Although the data below holds other lines too, output only those from the line with "Tendencias (1117, 2179)" up to and including the line with "Coral (1013, 12)", exactly as they appear.

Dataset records
:::::

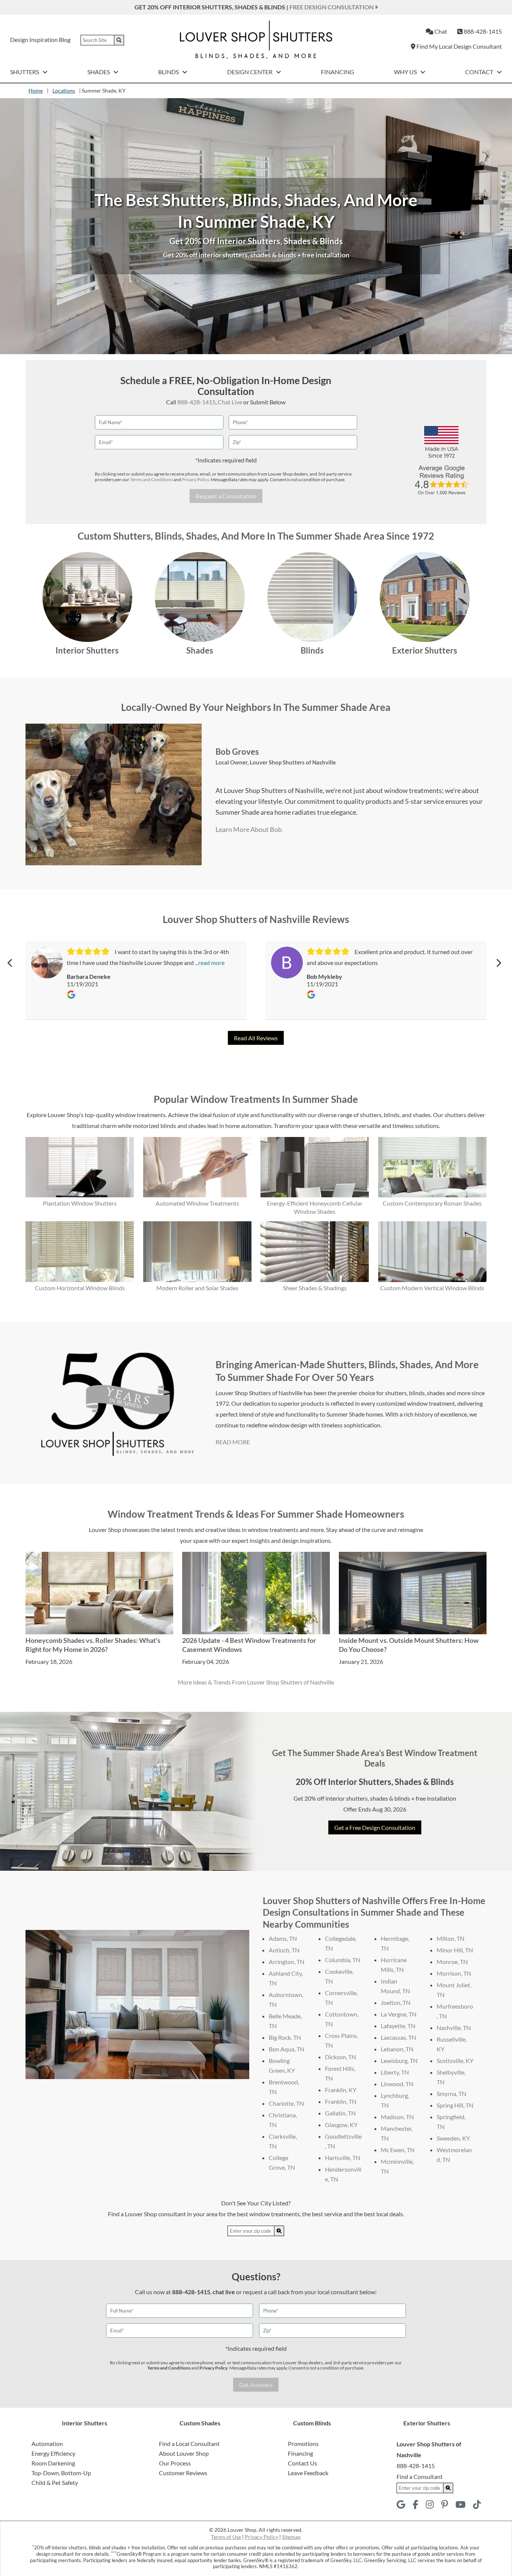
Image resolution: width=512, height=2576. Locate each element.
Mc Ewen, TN (398, 2149)
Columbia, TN (342, 1959)
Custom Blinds (312, 2422)
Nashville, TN (454, 2027)
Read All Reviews (256, 1037)
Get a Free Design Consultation (374, 1827)
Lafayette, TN (398, 2025)
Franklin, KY (340, 2089)
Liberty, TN (395, 2072)
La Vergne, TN (398, 2014)
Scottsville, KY (455, 2060)
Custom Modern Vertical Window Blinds (432, 1287)
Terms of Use (226, 2537)
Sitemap (291, 2537)
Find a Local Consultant (189, 2443)
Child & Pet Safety (54, 2482)
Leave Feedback (308, 2472)
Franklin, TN (340, 2101)
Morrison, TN (454, 1973)
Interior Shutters (87, 650)
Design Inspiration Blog (40, 39)
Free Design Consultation (332, 6)
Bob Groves (237, 751)
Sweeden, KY (453, 2138)
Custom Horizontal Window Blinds (80, 1287)
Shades (99, 71)
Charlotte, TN (286, 2103)
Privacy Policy (195, 479)
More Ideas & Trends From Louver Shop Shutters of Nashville (256, 1682)
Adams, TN (283, 1938)
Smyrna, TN (451, 2093)
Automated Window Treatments (197, 1203)
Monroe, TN (452, 1961)
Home (35, 90)
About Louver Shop (184, 2453)
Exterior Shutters (424, 650)
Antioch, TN (284, 1950)
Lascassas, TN (398, 2037)
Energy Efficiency (53, 2453)
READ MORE (233, 1441)
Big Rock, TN (285, 2037)
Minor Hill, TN (455, 1950)
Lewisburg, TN (399, 2060)
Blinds (169, 71)
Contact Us (302, 2463)
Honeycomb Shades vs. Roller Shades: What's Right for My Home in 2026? (92, 1644)
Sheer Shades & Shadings (315, 1287)
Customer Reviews (183, 2472)
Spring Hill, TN (455, 2105)
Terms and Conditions (151, 479)
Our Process (175, 2463)
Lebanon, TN (397, 2048)
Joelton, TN (395, 2002)
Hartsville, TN (342, 2157)
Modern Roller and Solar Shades (197, 1287)
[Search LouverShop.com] (279, 2231)
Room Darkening (53, 2463)
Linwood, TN (397, 2083)
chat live (224, 2291)
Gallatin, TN (340, 2113)
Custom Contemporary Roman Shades (432, 1203)
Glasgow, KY (341, 2124)
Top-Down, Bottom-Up (61, 2472)
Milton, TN (450, 1938)
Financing (337, 71)
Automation (47, 2443)
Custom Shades (200, 2422)
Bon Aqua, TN (286, 2048)
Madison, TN (397, 2116)
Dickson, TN (340, 2056)
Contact (479, 71)
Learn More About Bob (249, 829)
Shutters (25, 71)
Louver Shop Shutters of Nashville (293, 762)
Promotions (303, 2443)
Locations (63, 90)
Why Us (406, 71)
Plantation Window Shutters (80, 1203)
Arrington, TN (286, 1961)
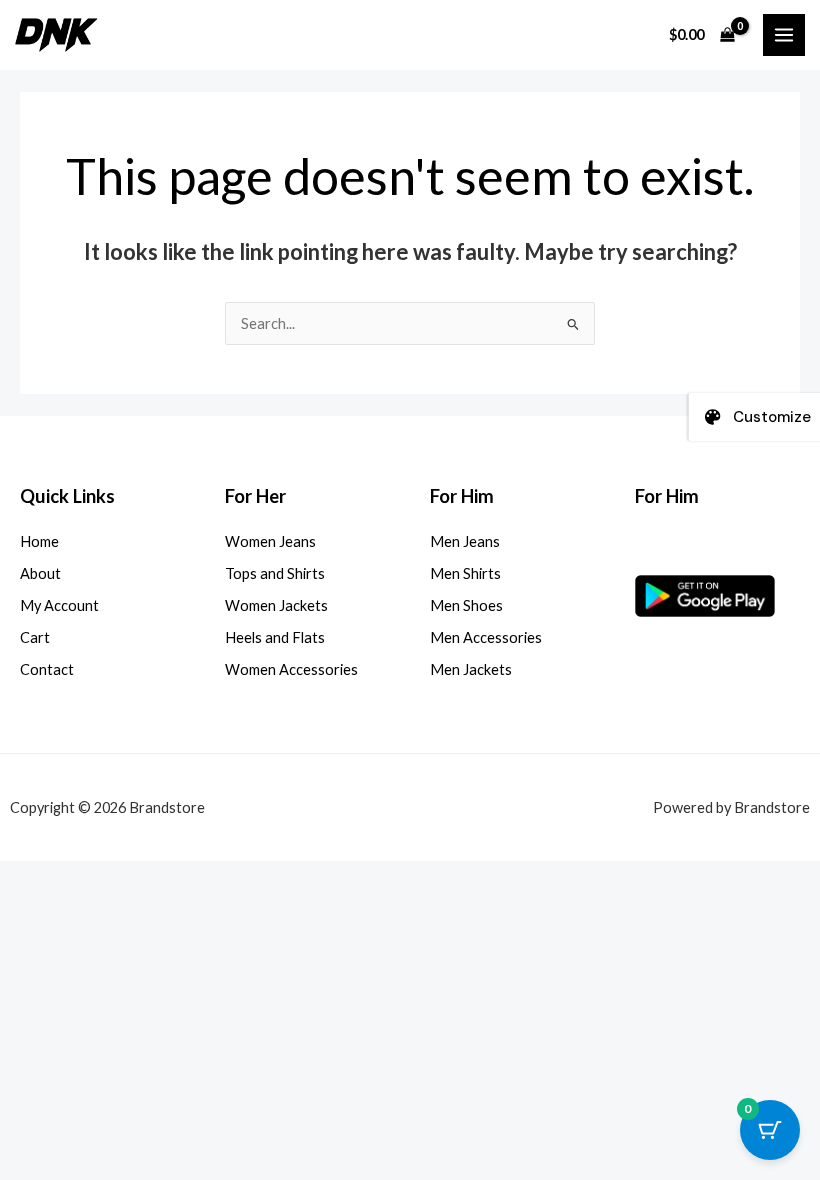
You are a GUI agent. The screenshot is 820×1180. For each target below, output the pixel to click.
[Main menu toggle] (784, 35)
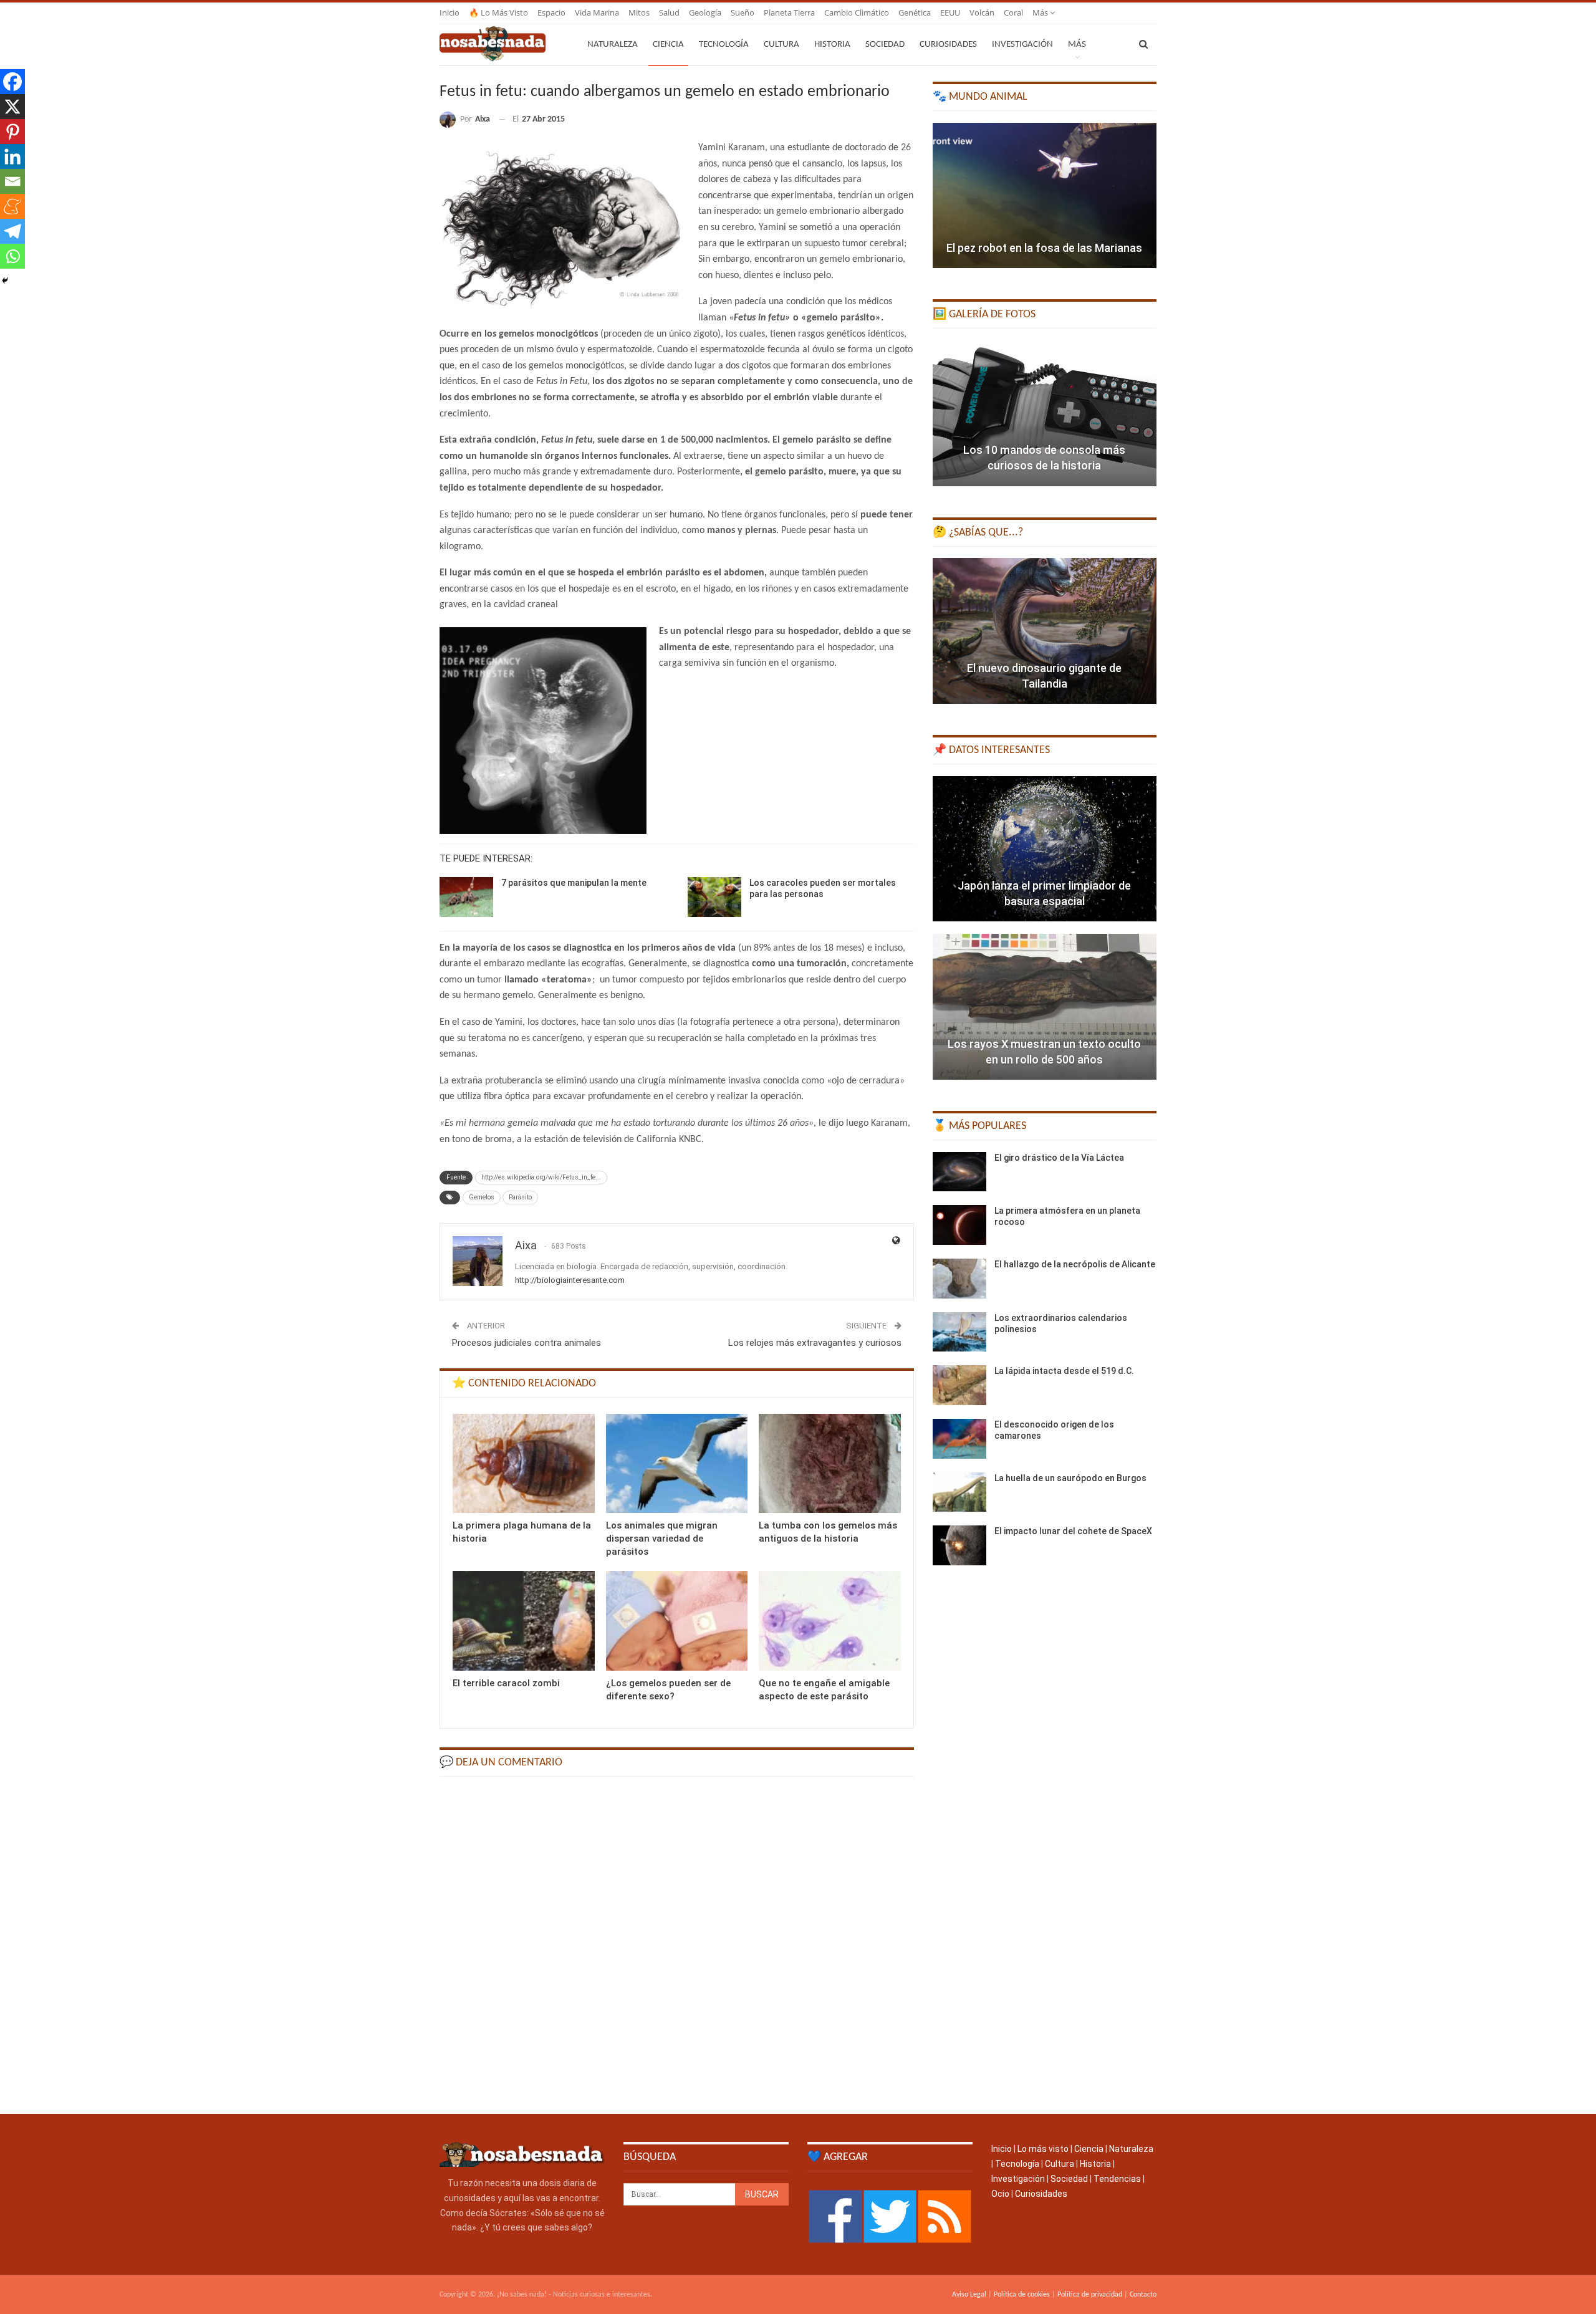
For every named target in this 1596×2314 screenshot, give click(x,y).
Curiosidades (948, 44)
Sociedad (885, 44)
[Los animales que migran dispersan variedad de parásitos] (677, 1463)
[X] (12, 106)
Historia (832, 44)
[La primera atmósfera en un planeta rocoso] (959, 1225)
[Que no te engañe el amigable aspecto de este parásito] (830, 1620)
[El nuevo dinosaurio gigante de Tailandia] (1044, 630)
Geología (705, 12)
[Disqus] (677, 1944)
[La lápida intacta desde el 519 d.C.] (959, 1385)
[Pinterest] (12, 131)
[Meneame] (12, 206)
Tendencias (1117, 2179)
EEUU (950, 12)
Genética (914, 12)
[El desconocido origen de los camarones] (959, 1439)
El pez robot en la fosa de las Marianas (1044, 247)
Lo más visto (1043, 2149)
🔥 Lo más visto (498, 12)
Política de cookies (1022, 2294)
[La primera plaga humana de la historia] (524, 1463)
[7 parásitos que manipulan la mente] (466, 897)
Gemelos (481, 1197)
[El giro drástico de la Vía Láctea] (959, 1172)
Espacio (551, 12)
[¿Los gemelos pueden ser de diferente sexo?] (677, 1620)
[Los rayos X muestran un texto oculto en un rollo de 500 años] (1044, 1006)
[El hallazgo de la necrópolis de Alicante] (959, 1279)
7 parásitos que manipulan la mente (574, 883)
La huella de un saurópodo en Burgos (1070, 1478)
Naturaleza (612, 44)
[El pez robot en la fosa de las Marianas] (1044, 195)
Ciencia (668, 44)
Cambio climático (856, 12)
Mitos (639, 12)
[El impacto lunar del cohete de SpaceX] (959, 1545)
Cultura (781, 44)
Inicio (449, 12)
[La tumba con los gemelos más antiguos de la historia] (830, 1463)
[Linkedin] (12, 156)
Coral (1013, 12)
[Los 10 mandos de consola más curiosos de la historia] (1044, 413)
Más (1041, 12)
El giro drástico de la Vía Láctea (1059, 1158)
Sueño (742, 12)
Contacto (1143, 2294)
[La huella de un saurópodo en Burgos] (959, 1492)
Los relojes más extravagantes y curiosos (814, 1342)
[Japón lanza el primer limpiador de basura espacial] (1044, 849)
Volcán (981, 12)
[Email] (12, 181)
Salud (669, 12)
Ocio (1000, 2194)
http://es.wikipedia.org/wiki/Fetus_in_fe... (541, 1177)
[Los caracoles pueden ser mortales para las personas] (714, 897)
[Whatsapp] (12, 256)
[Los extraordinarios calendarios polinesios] (959, 1332)
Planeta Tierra (789, 12)
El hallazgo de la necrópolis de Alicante (1074, 1264)
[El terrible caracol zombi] (524, 1620)
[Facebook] (12, 81)
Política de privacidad (1089, 2294)
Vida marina (597, 12)
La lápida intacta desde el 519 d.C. (1064, 1371)
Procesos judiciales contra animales (526, 1342)
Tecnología (724, 44)
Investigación (1022, 44)
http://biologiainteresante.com (570, 1280)
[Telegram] (12, 231)
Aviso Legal (969, 2294)
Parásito (520, 1197)
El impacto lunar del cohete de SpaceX (1073, 1531)
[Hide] (5, 281)
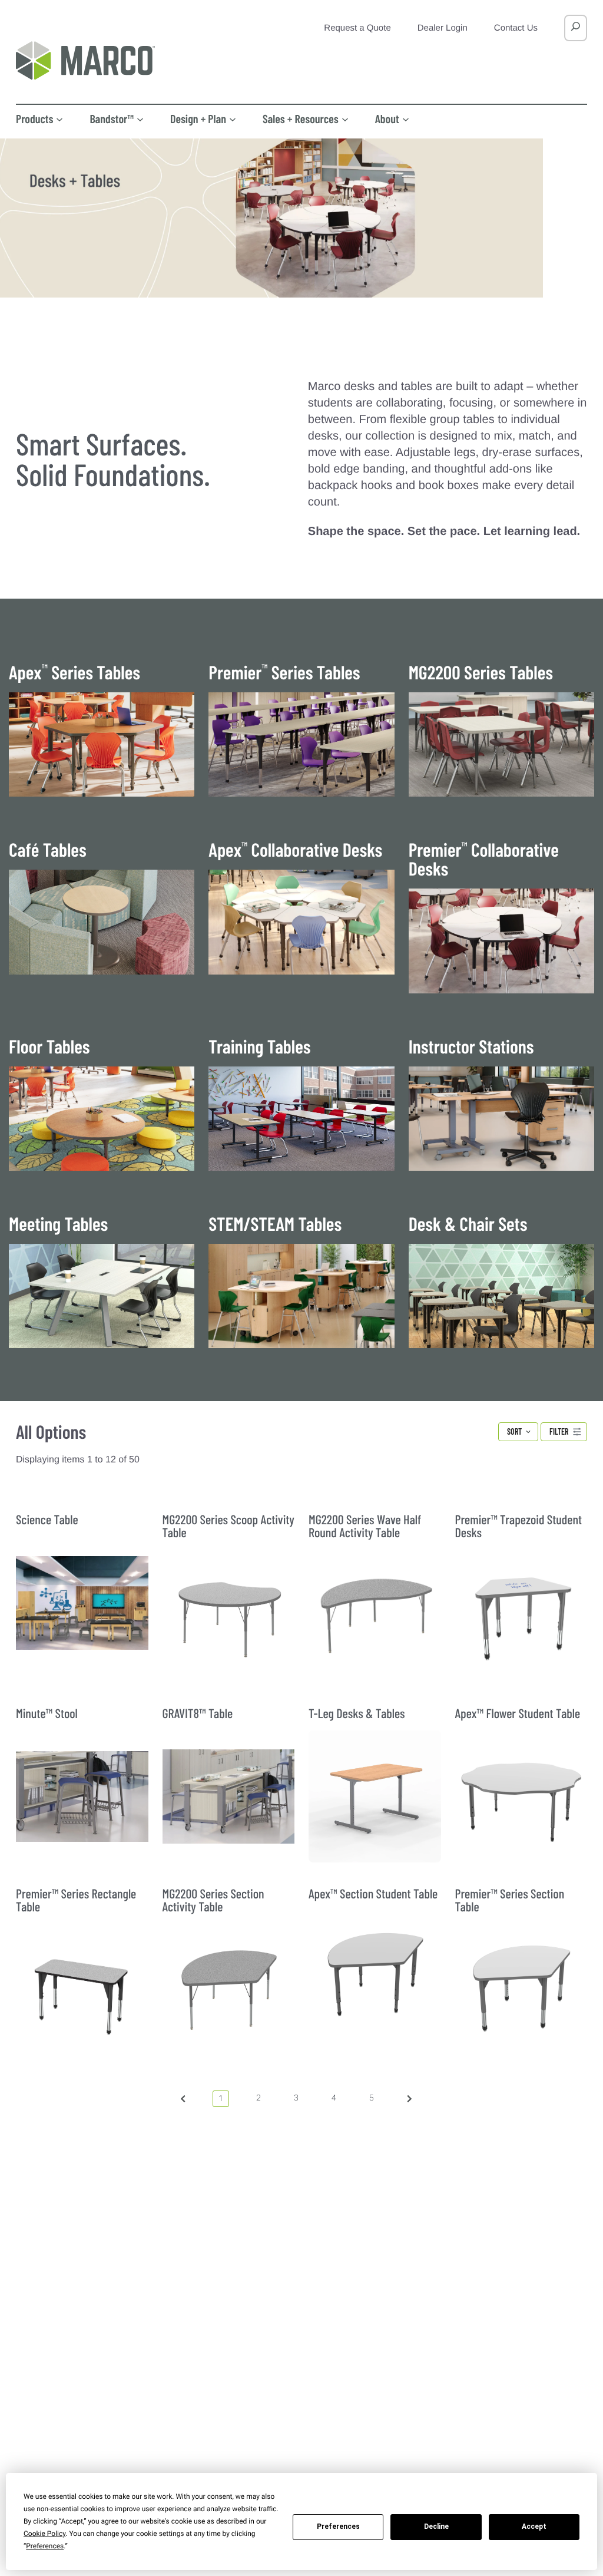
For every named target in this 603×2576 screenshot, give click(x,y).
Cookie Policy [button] (44, 2533)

:::::

SOLUTION
Tendencias (1117, 2179)
EEUU (950, 12)
Genética (914, 12)
[El desconocido origen de los camarones] (959, 1439)
El pez robot en la fosa de las Marianas (1044, 247)
Lo más visto (1043, 2149)
🔥 Lo más visto (498, 12)
Política de cookies (1022, 2294)
[La primera plaga humana de la historia] (524, 1463)
[7 parásitos que manipulan la mente] (466, 897)
Gemelos (481, 1197)
[El giro drástico de la Vía Láctea] (959, 1172)
Espacio (551, 12)
[¿Los gemelos pueden ser de diferente sexo?] (677, 1620)
[Los rayos X muestran un texto oculto en un rollo de 500 años] (1044, 1006)
[El hallazgo de la necrópolis de Alicante] (959, 1279)
7 parásitos que manipulan la mente (574, 883)
La huella de un saurópodo en Burgos (1070, 1478)
Naturaleza (612, 44)
[El pez robot en la fosa de las Marianas] (1044, 195)
Ciencia (668, 44)
Cambio climático (856, 12)
Mitos (639, 12)
[El impacto lunar del cohete de SpaceX] (959, 1545)
Cultura (781, 44)
Inicio (449, 12)
[La tumba con los gemelos más antiguos de la historia] (830, 1463)
[Linkedin] (12, 156)
Coral (1013, 12)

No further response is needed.